PETALING JAYA, Malaysia - Parents with children studying in the United States are feeling the weight of the plunging ringgit against the greenback, with some sacrificing luxuries and opting for cheaper alternatives.
A mother of two, known only as Liew, said she was planning to transfer her 21-year-old son, who was studying in Washington to a different American state with a more affordable cost of living.
"We are considering sending him to other states like Minnesota and Kentucky to finish his remaining two years of study.
"If we do that, we can save about US$10,000. We didn't expect the ringgit to depreciate so much," she said yesterday.
Liew, a 58-year-old factory general manager, said she had sent her son to study computer engineering in the United States in 2012, when the ringgit was at a steady RM2.89 (S$1.08) against the US dollar.
- "His education has taken up a big portion of our savings and now, we have to work harder," she said, adding that her family spent about US$60,000 (RM222,260) a year to fund her son's education.
- A total of 6,822 students from Malaysia were studying in the US in the 2013-2014 academic year, according to the Institute of International Education.
- The majority or 69.6 per cent were at the undergraduate level, while 17 per cent comprised graduate students, 11.6 per cent optional practical training and 1.8 per cent doing other courses.
Another parent, who wished to be known as Wong, said he had to forgo his plans to buy a new car because of the weakening ringgit.

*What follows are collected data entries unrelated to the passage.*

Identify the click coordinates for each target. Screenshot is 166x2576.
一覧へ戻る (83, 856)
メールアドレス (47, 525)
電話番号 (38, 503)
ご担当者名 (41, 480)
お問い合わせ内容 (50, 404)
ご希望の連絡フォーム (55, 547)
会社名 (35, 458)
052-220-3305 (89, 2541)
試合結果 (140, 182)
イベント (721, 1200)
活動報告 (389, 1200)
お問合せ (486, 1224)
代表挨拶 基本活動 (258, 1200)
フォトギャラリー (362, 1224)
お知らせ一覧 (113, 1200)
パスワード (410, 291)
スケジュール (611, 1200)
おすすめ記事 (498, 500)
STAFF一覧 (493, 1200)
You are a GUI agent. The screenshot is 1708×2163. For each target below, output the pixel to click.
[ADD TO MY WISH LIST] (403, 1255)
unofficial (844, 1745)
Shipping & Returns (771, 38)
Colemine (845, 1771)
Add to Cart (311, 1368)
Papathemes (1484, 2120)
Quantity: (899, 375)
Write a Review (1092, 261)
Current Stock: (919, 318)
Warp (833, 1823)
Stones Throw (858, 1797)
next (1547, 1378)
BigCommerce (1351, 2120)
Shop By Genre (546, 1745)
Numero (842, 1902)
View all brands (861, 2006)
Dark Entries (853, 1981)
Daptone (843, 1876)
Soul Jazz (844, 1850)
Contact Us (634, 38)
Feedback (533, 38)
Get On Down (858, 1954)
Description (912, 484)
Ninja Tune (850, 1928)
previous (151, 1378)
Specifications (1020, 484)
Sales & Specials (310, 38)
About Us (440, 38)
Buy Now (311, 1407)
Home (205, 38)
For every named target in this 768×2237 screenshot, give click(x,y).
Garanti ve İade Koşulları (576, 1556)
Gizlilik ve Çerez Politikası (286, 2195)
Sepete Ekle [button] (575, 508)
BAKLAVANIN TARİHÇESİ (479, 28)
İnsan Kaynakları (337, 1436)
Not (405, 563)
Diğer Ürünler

"My son is currently studying engineering in Texas and the cost to fund his studies has increased. Just four months ago, things looked rosy.
"But now, we have to cut down on expenditure like family holidays," said the 56-year-old.
Wong, a manager in the oil and gas industry, said the additional costs were taxing as he had to support three other children.
Mechanical engineering student Justin Chan, who is studying at the Iowa State University, said he tried to cook at home more often instead of eating out to save money since the increase in the exchange rate.
"My parents most probably won't be attending my graduation in December if the exchange rate stays this high," said the 22-year-old who cut short his road trip in the US to save on expenses.